Para orangtua harus dilibatkan. Pasalnya, mereka juga memiliki peran penting bagi mulus tidaknya praktik perjokian. Peran orangtua sangat sentral dalam masalah tersebut, terutama untuk membina a anak mereka agar mengajark kan kejujuran. Keberhasilan anak di masa depan tak hanya ditentukan tempat dia berkuliah, tapi juga bagaimana anak diajari norma-norma yang baik sebagai bekal hidupnya nanti di masyarakat. Para orangtua harus mencerahkan putra-putri mereka agar tidak memilih jalur `pintas dan sesat'. Singkatnya, dalam diri anak harus ditanamkan rasa percaya diri untuk mengikuti SNMPTN atau UMPTN dengan kemampuan sendiri, bukan dengan bantuan orang lain.

Peran Pendidikan

Antropolog Koentjaraningrat jauh hari sudah mengingat kan betapa bahayanya mentalitas menerabas itu. Benar bahwa menerabas, dalam hal-hal tertentu, menjadikan hidup ini mudah. Tanpa harus mengalami susah payah, berpikir, dan bekerja keras, dengan cara menerabas kebutuhannya terpenuhi. Akan tetapi, mental seperti itu sebenarnya sangat membahayakan di masa depan. Mental menerabas tidak akan mendidik. Itu bahkan akan melahirkan bencana di masa mendatang. Seorang yang suka hidup menerabas akan selalu menanggung risiko di kemudian hari.

Selain itu, dalam mentalitas menerabas, segala cara dihalalkan demi mencapai hasil yang diinginkan. Keinginan untuk mencapai hasil dalam waktu yang singkat dengan menghalalkan segala cara sering kali membuat akal sehat tak bisa bekerja secara optimal. Rasionalitas menjadi tumpul dan berganti ambisi meraih puncak tertinggi dan dihormati banyak orang. Rasionalitas yang seharusnya menjadi tameng untuk berdinamika dalam dunia pendidikan malah ditempatkan di urutan terakhir dari pencapaian akademis.

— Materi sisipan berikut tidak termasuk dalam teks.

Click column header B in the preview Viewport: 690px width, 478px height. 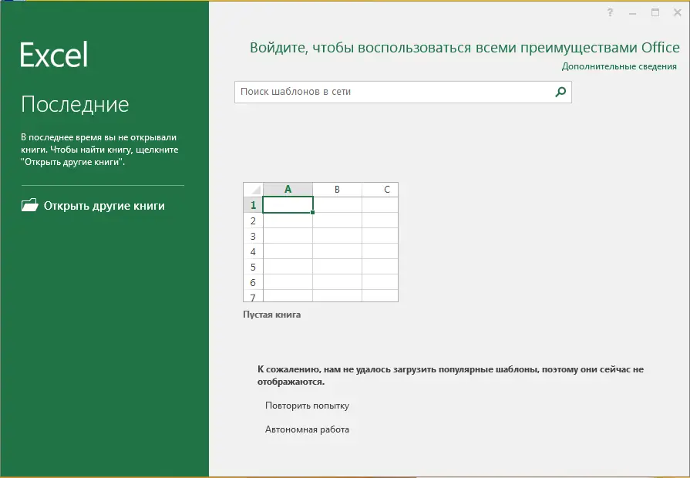click(x=337, y=189)
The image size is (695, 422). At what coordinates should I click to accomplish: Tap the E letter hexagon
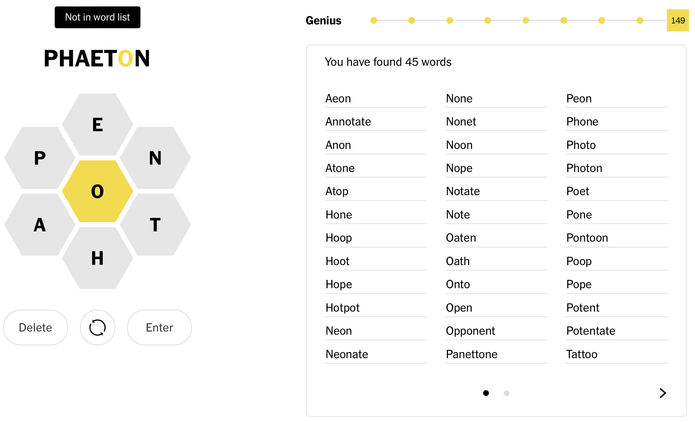tap(98, 125)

Mentalitas menerabas merupakan gejala laten yang harus diberantas demi perwujudan nilai-nilai dasar pendidikan, yakni memanusiakan manusia. Integritas pribadi yang mulai luntur harus dibenahi dengan mengevaluasi sistem pendidikan yang diterapkan di Tanah Air ini. Kurikulum harus dibuat sedemikian rupa sehingga mampu memberikan pemahaman kepada anak didik akan pentingnya sebuah proses. Keberhasilan atau pencapaian sesuatu harus dilihat sebagai sebuah proses panjang, bukan kerja yang instan. Para guru dan segenap stakeholder pendidikan harus menjadi contoh bagi anak didik bagaimana menghargai sebuah proses itu. Pendidikan karakter harus kembali diefektifkan, bukan sekadar jargon politik yang menghias indah kebesaran sang penguasa.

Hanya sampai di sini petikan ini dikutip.